# What to produce
Write the data out again so that it matches word for word.

# Information shown
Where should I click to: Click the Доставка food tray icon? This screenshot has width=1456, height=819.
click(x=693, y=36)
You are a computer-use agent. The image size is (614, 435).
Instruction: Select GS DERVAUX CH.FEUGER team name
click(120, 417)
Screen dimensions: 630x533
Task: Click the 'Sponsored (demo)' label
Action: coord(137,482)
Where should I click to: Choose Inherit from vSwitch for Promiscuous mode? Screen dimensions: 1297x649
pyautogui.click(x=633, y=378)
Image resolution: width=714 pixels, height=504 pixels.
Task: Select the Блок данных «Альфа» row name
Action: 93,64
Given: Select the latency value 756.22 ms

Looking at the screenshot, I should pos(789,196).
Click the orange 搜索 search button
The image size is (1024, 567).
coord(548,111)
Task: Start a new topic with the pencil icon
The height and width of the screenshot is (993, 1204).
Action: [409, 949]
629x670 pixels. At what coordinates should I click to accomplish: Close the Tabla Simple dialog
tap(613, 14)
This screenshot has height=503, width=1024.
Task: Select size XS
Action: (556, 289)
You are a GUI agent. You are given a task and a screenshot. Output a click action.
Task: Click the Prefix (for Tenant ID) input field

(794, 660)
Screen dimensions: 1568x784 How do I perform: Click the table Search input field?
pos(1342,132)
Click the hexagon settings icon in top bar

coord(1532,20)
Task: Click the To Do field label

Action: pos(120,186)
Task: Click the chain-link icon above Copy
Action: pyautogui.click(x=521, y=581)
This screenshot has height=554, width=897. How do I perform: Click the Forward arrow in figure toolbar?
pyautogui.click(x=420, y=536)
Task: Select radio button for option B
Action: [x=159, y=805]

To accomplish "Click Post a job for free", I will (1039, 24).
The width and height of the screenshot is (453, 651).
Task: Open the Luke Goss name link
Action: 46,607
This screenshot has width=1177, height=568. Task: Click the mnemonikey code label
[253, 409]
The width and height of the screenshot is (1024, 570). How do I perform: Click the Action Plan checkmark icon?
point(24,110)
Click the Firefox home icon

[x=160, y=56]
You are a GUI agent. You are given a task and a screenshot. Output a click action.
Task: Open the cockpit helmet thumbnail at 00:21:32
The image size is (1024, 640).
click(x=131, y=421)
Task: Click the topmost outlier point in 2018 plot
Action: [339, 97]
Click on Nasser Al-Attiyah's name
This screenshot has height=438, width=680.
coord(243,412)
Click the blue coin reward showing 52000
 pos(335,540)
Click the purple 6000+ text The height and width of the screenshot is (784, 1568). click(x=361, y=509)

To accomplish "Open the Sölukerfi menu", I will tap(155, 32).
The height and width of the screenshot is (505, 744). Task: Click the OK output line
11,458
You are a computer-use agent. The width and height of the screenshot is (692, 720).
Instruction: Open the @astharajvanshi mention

# Final answer
Where should I click to: Click the Доставка food tray icon? This screenshot has width=1456, height=819.
click(x=693, y=36)
You are a computer-use agent. The image size is (614, 435).
Instruction: Select GS DERVAUX CH.FEUGER team name
click(120, 417)
Screen dimensions: 630x533
Task: Click the 'Sponsored (demo)' label
Action: coord(137,482)
Where should I click to: Choose Inherit from vSwitch for Promiscuous mode? Screen dimensions: 1297x649
pyautogui.click(x=633, y=378)
Image resolution: width=714 pixels, height=504 pixels.
Task: Select the Блок данных «Альфа» row name
Action: 93,64
Given: Select the latency value 756.22 ms

Looking at the screenshot, I should pos(789,196).
Click the orange 搜索 search button
The image size is (1024, 567).
coord(548,111)
Task: Start a new topic with the pencil icon
The height and width of the screenshot is (993, 1204).
Action: [409, 949]
629x670 pixels. At what coordinates should I click to accomplish: Close the Tabla Simple dialog
tap(613, 14)
This screenshot has height=503, width=1024.
Task: Select size XS
Action: (556, 289)
You are a GUI agent. You are given a task and a screenshot. Output a click action.
Task: Click the Prefix (for Tenant ID) input field

(794, 660)
Screen dimensions: 1568x784 How do I perform: Click the table Search input field?
pos(1342,132)
Click the hexagon settings icon in top bar

coord(1532,20)
Task: Click the To Do field label

Action: pos(120,186)
Task: Click the chain-link icon above Copy
Action: pyautogui.click(x=521, y=581)
This screenshot has height=554, width=897. How do I perform: Click the Forward arrow in figure toolbar?
pyautogui.click(x=420, y=536)
Task: Select radio button for option B
Action: [x=159, y=805]

To accomplish "Click Post a job for free", I will (1039, 24).
The width and height of the screenshot is (453, 651).
Task: Open the Luke Goss name link
Action: 46,607
This screenshot has width=1177, height=568. Task: Click the mnemonikey code label
[253, 409]
The width and height of the screenshot is (1024, 570). How do I perform: Click the Action Plan checkmark icon?
point(24,110)
Click the Firefox home icon

[x=160, y=56]
You are a GUI agent. You are given a task and a screenshot. Output a click action.
Task: Open the cockpit helmet thumbnail at 00:21:32
The image size is (1024, 640).
click(x=131, y=421)
Task: Click the topmost outlier point in 2018 plot
Action: [339, 97]
Click on Nasser Al-Attiyah's name
This screenshot has height=438, width=680.
coord(243,412)
Click the blue coin reward showing 52000
 pos(335,540)
Click the purple 6000+ text The height and width of the screenshot is (784, 1568). click(x=361, y=509)

To accomplish "Open the Sölukerfi menu", I will tap(155, 32).
The height and width of the screenshot is (505, 744). Task: Click the OK output line
11,458
You are a computer-use agent. The width and height of the screenshot is (692, 720).
Instruction: Open the @astharajvanshi mention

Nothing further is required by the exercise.